Extracted records:
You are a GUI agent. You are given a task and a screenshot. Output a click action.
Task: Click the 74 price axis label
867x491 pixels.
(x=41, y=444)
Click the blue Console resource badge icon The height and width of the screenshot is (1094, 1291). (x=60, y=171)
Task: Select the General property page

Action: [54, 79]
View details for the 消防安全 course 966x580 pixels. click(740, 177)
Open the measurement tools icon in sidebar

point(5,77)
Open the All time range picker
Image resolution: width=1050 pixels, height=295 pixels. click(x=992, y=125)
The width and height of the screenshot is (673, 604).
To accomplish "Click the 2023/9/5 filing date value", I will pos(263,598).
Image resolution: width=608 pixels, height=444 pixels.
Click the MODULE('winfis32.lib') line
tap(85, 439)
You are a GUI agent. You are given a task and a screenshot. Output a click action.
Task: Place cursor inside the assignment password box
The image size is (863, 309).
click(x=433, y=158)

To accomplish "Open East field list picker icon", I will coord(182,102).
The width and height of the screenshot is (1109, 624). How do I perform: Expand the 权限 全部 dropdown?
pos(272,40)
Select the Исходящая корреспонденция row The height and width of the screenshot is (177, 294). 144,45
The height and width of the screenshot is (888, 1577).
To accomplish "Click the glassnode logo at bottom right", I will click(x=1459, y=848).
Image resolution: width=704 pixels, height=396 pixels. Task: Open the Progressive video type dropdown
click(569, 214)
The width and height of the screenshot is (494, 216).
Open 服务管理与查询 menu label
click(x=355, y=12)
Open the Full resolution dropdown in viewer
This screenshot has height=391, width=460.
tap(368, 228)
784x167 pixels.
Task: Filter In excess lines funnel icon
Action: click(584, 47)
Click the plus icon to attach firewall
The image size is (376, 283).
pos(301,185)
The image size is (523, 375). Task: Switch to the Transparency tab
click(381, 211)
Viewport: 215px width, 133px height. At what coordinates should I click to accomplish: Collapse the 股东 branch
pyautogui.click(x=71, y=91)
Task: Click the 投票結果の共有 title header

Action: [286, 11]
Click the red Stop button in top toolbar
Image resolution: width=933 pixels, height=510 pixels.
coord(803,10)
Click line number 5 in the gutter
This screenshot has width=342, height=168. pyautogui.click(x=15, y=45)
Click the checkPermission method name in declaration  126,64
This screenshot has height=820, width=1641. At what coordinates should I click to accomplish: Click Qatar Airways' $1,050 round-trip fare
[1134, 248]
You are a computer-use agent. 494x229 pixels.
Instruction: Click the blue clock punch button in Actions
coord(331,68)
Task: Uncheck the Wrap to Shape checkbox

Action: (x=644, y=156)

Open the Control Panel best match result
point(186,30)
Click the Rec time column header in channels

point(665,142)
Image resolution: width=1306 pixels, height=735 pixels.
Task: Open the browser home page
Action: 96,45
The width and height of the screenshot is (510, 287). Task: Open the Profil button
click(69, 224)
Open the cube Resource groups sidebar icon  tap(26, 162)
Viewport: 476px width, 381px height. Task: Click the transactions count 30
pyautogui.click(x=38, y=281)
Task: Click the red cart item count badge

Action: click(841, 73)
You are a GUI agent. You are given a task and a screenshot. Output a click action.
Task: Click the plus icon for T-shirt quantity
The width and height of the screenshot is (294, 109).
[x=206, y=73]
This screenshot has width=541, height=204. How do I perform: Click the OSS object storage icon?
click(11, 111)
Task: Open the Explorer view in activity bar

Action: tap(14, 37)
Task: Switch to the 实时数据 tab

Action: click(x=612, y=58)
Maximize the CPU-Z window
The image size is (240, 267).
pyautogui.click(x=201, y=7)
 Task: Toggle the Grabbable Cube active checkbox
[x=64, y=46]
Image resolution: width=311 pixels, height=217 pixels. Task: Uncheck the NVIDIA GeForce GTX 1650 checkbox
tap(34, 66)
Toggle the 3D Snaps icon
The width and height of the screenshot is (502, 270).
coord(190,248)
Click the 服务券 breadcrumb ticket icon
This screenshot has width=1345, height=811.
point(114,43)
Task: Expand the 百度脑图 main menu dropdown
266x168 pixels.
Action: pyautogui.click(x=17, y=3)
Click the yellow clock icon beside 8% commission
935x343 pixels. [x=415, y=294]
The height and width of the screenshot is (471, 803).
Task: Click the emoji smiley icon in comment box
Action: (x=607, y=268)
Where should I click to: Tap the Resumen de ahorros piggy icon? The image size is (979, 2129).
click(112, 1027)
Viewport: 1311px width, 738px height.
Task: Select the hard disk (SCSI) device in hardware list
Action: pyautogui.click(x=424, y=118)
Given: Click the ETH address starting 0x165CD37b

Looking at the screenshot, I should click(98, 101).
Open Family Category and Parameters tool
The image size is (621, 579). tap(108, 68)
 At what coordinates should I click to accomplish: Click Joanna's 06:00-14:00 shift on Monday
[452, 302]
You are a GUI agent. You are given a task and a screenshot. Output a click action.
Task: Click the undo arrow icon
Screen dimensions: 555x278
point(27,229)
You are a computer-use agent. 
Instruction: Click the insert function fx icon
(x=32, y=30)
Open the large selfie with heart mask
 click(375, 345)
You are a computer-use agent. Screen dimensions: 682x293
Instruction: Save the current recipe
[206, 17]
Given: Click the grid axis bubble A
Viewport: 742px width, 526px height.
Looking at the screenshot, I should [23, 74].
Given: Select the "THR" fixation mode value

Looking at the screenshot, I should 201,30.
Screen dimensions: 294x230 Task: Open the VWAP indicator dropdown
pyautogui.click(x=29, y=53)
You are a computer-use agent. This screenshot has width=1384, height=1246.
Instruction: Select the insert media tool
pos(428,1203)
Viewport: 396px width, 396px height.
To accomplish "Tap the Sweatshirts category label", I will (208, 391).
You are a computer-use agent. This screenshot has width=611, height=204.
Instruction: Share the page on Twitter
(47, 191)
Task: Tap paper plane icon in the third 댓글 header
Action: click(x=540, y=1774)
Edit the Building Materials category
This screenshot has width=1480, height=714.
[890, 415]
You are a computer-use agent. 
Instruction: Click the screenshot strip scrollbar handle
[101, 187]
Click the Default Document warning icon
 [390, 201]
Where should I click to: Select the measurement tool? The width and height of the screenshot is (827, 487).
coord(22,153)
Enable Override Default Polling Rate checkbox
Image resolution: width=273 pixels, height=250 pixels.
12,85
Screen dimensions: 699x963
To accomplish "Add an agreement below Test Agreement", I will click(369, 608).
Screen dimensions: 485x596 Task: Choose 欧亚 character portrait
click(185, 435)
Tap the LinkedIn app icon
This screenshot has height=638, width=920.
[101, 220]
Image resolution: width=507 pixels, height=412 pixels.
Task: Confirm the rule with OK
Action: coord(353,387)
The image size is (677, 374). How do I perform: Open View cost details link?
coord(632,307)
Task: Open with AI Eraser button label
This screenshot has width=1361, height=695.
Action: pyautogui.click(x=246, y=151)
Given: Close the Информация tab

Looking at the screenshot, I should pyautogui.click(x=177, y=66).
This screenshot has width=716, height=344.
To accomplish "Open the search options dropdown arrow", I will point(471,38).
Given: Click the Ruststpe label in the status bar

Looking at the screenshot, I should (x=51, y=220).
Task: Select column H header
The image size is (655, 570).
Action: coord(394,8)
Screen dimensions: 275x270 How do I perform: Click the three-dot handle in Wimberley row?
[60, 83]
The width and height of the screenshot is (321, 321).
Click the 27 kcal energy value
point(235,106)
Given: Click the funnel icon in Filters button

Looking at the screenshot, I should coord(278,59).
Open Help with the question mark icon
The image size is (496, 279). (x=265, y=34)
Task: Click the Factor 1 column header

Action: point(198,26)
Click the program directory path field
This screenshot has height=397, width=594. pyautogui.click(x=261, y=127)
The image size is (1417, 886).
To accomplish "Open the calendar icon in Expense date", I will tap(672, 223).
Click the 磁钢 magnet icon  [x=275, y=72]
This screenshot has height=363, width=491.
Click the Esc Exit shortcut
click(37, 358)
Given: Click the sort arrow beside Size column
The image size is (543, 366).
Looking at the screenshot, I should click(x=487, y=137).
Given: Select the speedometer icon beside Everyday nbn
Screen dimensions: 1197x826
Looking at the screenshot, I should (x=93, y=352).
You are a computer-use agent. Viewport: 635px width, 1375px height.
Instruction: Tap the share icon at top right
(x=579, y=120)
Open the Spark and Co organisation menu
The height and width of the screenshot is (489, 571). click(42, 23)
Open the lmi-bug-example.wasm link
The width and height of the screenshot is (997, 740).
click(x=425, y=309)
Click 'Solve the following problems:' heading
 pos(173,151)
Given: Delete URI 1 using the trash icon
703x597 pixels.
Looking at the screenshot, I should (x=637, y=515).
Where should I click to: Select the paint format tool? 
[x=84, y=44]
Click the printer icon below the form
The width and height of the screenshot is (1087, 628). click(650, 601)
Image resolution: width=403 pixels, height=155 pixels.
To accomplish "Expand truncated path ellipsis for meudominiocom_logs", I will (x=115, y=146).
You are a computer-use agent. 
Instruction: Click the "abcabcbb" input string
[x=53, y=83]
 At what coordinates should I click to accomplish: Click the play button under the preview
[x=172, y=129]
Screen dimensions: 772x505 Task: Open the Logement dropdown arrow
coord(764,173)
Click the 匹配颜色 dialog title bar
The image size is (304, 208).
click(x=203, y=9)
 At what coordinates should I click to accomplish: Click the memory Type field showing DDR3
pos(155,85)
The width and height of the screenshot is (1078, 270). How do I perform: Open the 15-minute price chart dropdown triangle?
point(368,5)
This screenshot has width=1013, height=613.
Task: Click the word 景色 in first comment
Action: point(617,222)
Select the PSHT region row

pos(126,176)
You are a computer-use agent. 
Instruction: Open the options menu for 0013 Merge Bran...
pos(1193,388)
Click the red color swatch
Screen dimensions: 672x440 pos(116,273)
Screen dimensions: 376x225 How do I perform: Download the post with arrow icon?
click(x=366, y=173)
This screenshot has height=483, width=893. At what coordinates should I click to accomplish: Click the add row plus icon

▶ **Exercise aim**
Check each line of the records for "axis" and copy the ones that contain it.

▶ **Answer for the task**
Task: Click the 74 price axis label
Given: Click the grid axis bubble A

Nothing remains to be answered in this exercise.